[Collected data]
----

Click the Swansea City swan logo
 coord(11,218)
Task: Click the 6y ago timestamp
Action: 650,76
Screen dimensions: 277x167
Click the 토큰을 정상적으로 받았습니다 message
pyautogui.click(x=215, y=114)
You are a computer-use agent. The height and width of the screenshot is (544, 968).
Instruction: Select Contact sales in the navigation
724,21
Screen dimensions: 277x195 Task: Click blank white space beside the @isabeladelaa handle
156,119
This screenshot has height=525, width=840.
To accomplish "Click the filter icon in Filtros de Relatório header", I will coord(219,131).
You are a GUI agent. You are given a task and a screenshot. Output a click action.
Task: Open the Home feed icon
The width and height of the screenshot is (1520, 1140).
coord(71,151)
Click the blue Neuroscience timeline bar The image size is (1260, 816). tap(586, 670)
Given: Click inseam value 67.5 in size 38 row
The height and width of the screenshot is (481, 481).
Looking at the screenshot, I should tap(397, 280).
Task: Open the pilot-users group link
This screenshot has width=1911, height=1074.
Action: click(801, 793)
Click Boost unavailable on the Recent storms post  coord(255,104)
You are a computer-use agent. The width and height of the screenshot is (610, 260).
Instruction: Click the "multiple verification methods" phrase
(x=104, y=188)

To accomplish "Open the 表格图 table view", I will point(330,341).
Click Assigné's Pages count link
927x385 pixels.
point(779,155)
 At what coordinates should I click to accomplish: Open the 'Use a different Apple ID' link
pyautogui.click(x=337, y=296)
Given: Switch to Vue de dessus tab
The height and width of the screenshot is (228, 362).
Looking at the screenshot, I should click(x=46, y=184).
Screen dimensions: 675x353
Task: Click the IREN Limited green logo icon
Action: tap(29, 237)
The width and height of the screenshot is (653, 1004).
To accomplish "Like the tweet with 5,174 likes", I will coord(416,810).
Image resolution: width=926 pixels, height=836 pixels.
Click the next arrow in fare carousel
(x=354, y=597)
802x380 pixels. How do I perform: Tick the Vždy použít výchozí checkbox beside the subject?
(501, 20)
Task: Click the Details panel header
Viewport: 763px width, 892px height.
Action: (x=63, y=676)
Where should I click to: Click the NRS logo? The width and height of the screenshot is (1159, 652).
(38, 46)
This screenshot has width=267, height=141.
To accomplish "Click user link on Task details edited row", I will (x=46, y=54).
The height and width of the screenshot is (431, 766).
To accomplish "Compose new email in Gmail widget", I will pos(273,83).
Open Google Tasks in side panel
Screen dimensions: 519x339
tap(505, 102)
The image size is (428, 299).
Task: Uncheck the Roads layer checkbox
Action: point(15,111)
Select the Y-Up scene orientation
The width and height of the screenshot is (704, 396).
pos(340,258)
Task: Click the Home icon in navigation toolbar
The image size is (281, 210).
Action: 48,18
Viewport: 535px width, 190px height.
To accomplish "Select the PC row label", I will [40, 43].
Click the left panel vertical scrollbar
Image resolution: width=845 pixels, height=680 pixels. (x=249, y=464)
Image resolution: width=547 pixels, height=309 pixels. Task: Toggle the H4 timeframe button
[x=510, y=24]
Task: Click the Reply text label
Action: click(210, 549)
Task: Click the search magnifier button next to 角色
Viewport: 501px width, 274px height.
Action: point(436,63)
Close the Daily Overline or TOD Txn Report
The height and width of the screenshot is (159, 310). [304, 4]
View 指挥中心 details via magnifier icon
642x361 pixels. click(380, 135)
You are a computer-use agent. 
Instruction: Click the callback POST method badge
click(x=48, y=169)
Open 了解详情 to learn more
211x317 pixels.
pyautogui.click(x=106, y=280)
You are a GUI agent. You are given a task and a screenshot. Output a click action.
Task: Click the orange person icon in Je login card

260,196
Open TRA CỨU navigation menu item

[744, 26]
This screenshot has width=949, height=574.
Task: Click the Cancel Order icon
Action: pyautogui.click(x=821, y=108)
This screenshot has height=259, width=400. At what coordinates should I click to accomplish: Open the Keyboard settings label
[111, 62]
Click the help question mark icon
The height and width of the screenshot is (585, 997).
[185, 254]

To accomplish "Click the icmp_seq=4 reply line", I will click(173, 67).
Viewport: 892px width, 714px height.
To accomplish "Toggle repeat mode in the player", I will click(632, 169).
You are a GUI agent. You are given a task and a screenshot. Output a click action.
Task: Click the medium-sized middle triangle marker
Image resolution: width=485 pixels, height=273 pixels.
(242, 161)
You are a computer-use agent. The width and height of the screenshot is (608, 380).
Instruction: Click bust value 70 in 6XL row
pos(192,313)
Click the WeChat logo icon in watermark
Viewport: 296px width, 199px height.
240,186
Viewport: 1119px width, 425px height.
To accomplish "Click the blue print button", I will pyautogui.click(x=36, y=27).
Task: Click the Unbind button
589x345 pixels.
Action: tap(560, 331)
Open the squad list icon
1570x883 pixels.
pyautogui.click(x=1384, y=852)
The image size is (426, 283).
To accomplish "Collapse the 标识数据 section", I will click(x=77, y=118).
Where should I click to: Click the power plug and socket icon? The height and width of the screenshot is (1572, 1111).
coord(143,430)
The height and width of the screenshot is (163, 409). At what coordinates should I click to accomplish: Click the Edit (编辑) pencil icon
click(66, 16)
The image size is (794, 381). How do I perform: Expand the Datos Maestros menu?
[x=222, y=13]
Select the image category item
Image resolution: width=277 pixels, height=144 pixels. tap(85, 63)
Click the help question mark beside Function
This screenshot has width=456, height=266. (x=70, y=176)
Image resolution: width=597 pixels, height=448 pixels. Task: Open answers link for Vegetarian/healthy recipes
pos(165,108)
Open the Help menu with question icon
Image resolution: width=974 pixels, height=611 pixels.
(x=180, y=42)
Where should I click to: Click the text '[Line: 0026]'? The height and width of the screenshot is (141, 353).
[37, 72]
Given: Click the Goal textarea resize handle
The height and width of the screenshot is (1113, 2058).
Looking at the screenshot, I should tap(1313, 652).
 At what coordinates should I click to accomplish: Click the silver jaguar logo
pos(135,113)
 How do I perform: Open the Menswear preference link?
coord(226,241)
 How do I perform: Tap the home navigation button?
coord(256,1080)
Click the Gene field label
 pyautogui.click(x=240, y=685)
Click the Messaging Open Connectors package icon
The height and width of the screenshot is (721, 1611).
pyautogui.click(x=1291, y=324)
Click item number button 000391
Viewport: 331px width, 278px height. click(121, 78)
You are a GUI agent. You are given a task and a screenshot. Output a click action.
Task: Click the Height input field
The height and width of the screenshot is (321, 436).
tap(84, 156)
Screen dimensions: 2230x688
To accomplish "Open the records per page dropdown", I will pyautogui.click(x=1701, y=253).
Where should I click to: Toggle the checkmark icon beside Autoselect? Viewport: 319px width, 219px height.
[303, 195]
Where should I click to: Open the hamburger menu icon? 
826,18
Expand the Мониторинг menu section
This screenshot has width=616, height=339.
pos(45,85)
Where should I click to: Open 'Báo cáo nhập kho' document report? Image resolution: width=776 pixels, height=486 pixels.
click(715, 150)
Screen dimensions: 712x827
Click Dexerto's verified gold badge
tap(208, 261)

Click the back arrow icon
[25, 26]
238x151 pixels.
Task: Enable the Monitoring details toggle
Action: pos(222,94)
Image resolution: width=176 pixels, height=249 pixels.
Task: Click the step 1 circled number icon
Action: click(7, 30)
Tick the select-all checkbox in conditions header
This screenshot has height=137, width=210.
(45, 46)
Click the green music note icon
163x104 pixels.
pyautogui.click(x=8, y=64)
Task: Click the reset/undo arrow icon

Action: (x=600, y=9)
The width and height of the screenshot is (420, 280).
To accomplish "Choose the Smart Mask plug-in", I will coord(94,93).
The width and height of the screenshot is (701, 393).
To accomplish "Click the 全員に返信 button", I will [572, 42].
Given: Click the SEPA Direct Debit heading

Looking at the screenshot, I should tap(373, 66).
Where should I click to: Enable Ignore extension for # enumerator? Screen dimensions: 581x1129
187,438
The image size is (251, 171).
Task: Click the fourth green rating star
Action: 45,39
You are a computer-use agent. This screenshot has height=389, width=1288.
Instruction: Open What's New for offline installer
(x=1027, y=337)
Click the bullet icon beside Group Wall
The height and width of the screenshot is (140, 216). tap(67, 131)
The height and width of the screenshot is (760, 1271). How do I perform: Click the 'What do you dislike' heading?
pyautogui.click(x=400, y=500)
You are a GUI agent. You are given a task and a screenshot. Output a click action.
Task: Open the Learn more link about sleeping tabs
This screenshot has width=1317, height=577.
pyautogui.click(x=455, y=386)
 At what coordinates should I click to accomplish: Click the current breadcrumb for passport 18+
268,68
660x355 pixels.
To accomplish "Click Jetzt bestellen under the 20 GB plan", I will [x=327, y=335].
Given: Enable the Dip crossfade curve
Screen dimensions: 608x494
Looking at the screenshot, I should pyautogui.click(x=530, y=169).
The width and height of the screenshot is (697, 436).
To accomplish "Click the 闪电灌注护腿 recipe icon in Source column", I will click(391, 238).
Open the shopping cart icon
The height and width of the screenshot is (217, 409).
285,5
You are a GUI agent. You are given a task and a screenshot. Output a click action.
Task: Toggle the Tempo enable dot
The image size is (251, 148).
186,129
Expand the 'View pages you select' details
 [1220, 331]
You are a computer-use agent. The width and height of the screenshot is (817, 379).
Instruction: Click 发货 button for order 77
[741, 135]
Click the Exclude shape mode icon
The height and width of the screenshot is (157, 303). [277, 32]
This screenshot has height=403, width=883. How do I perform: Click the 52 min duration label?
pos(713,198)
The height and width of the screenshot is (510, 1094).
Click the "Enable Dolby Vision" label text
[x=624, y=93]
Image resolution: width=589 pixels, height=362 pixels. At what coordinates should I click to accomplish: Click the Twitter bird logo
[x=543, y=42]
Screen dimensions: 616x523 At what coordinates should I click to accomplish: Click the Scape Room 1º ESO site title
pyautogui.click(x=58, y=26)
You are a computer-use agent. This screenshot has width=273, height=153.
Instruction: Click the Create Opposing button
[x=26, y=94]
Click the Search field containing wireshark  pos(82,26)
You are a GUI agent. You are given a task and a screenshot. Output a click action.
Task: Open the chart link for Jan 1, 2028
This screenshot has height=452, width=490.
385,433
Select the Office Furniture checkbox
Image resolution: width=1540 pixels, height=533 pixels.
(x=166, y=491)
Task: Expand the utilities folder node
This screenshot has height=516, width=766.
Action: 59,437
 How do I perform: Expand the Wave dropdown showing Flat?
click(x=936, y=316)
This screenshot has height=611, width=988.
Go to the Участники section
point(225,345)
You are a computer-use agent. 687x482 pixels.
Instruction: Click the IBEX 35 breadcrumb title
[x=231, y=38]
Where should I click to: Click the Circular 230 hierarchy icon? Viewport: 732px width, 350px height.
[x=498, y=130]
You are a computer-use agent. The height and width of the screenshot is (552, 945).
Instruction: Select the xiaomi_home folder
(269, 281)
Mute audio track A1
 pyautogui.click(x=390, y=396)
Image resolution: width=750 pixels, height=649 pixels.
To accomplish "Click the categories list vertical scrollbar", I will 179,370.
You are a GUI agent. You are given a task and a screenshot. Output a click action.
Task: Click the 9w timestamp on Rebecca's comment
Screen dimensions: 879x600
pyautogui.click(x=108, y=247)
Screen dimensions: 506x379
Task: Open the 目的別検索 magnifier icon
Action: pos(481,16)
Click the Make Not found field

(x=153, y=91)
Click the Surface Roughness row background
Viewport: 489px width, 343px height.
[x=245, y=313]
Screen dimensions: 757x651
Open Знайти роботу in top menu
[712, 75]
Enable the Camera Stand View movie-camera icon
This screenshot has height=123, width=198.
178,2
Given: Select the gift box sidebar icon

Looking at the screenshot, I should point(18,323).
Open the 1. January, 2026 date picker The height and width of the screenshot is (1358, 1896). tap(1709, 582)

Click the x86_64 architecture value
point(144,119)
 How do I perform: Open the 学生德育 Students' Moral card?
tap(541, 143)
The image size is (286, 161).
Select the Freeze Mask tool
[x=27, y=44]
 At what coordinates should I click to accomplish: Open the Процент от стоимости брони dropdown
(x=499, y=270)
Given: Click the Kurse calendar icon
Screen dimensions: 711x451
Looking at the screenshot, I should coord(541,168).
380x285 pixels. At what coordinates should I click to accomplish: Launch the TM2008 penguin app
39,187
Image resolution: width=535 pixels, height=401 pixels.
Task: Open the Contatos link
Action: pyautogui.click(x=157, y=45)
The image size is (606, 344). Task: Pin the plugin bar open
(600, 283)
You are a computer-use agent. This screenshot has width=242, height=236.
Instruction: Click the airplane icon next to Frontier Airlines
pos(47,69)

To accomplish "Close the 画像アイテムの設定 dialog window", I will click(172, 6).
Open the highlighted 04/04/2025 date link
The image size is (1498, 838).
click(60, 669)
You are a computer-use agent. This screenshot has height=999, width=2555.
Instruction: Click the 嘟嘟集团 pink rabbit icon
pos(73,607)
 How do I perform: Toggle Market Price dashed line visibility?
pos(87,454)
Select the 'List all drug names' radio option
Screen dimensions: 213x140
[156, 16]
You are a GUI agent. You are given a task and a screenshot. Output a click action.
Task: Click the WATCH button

----

● What you are asked to do
Whenever a line in the entries holds the word "more", copy that line.

● Answer section
Open 了解详情 to learn more
Task: Open the Learn more link about sleeping tabs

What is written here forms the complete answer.